- Data shown:
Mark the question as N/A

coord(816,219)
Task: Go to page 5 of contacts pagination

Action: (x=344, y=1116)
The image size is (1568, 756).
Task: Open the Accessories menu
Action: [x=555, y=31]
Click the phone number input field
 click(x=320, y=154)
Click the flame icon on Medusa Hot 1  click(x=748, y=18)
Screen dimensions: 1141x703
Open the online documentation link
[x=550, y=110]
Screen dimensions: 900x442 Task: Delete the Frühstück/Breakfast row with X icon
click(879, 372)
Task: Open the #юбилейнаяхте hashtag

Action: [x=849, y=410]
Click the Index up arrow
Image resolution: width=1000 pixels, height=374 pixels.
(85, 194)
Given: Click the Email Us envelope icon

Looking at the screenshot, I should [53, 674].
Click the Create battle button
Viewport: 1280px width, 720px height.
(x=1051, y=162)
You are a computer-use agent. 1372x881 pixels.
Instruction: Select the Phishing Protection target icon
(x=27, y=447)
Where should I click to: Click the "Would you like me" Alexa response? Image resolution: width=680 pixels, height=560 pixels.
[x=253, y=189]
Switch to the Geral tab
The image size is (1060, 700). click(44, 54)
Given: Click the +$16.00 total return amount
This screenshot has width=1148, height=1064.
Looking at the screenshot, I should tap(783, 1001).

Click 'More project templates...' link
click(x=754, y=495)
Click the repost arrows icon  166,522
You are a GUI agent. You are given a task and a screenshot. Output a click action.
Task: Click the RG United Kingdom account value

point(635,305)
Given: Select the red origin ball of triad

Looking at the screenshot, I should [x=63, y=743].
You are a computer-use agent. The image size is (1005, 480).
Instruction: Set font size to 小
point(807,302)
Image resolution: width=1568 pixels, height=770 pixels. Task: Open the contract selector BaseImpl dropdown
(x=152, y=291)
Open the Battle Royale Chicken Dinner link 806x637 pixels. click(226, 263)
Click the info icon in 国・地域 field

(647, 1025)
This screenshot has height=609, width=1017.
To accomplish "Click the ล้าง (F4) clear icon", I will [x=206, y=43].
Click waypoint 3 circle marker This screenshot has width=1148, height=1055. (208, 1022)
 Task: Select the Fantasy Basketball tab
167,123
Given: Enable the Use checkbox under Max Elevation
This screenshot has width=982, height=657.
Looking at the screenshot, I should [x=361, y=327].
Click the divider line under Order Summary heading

- Assignment:
Only one span is wanted. It runs from the first line of the listing through the line with "You are a computer-use agent. 1372x881", and each line must match exactly.

- Result:
Mark the question as N/A

coord(816,219)
Task: Go to page 5 of contacts pagination

Action: (x=344, y=1116)
The image size is (1568, 756).
Task: Open the Accessories menu
Action: [x=555, y=31]
Click the phone number input field
 click(x=320, y=154)
Click the flame icon on Medusa Hot 1  click(x=748, y=18)
Screen dimensions: 1141x703
Open the online documentation link
[x=550, y=110]
Screen dimensions: 900x442 Task: Delete the Frühstück/Breakfast row with X icon
click(879, 372)
Task: Open the #юбилейнаяхте hashtag

Action: [x=849, y=410]
Click the Index up arrow
Image resolution: width=1000 pixels, height=374 pixels.
(85, 194)
Given: Click the Email Us envelope icon

Looking at the screenshot, I should [53, 674].
Click the Create battle button
Viewport: 1280px width, 720px height.
(x=1051, y=162)
You are a computer-use agent. 1372x881 pixels.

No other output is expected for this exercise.